*** RECORDS SUPPLIED
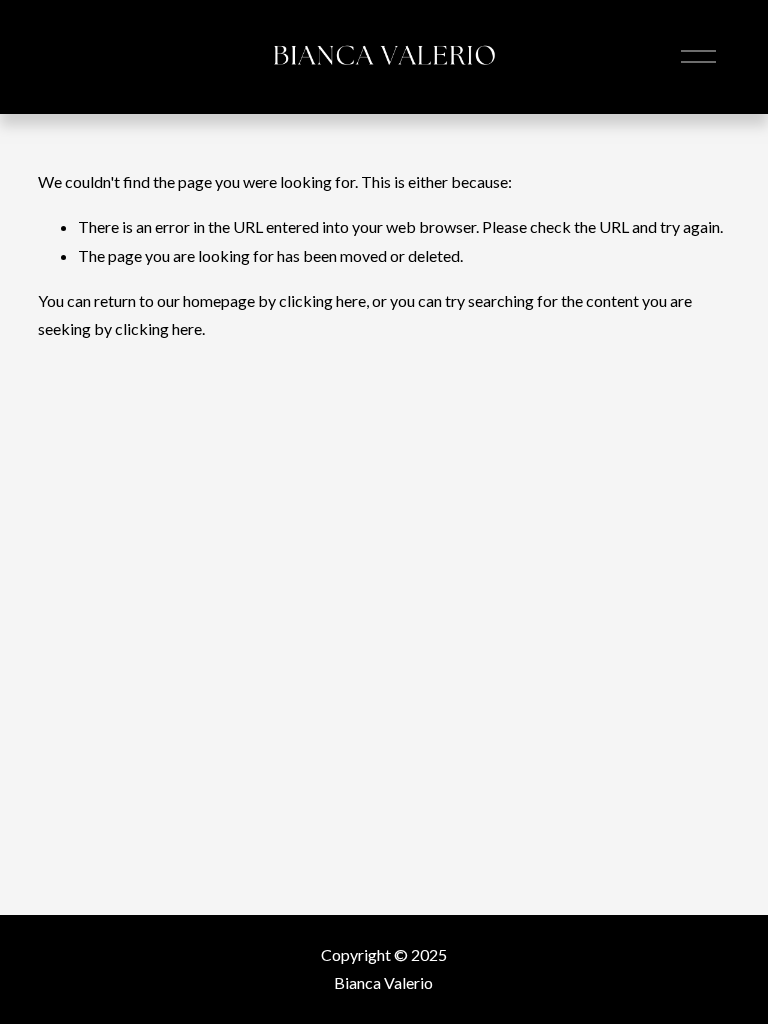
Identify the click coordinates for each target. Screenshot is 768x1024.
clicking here (322, 300)
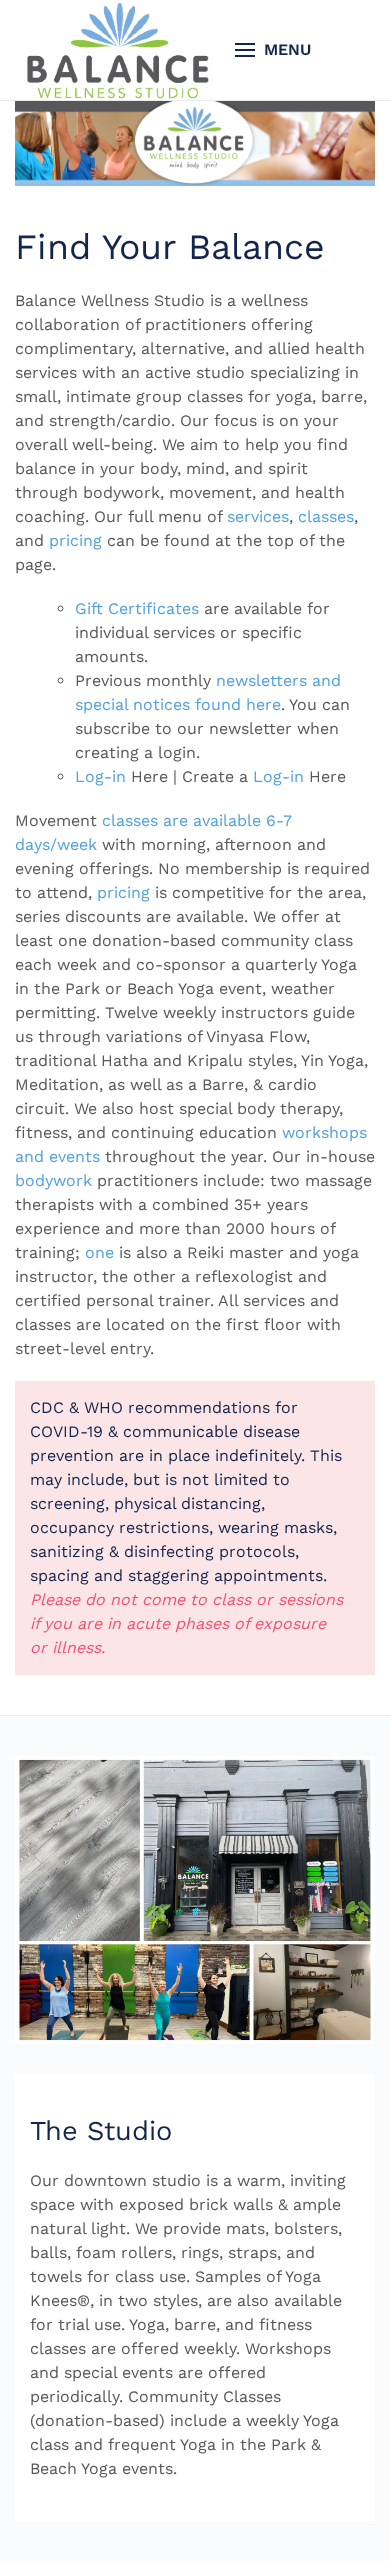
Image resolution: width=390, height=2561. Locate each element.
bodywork (53, 1180)
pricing (75, 540)
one (99, 1252)
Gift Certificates (137, 608)
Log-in (100, 776)
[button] (273, 50)
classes (326, 516)
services (258, 516)
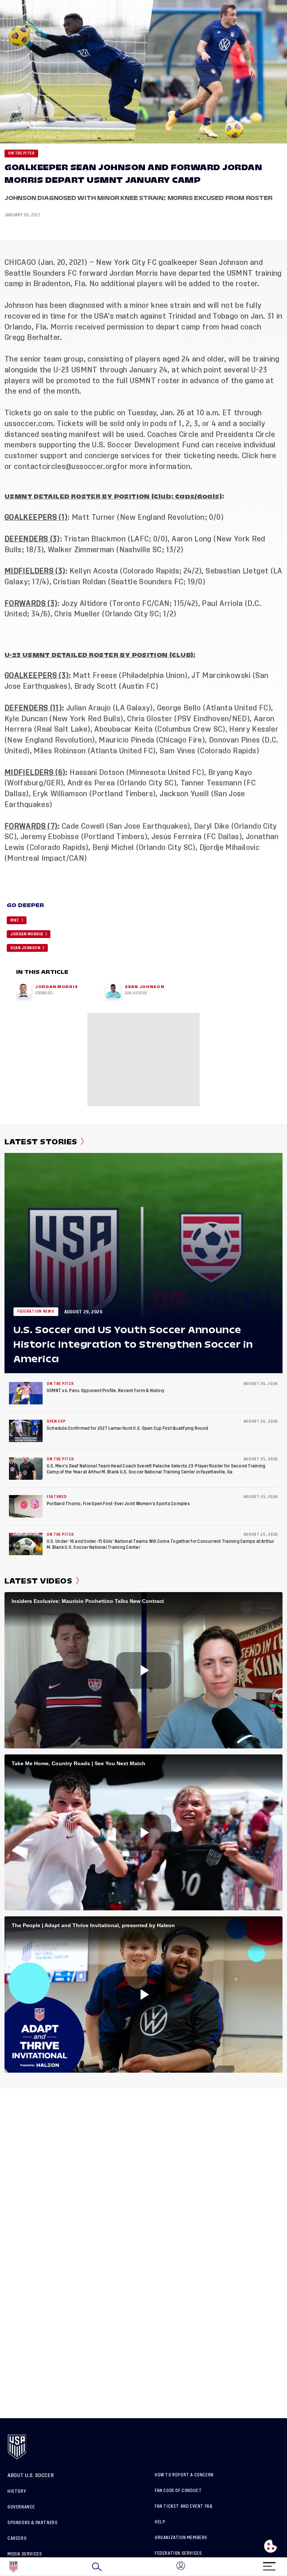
******
- _REQUIREMENT_
Nothing but the lines from the one containing "one (99, 1252)" through the end of the listing should be written out, each exactly, and pictures must be left out.

- _ANSWER SECTION_
one (99, 1252)
Gift Certificates (137, 608)
Log-in (100, 776)
[button] (273, 50)
classes (326, 516)
services (258, 516)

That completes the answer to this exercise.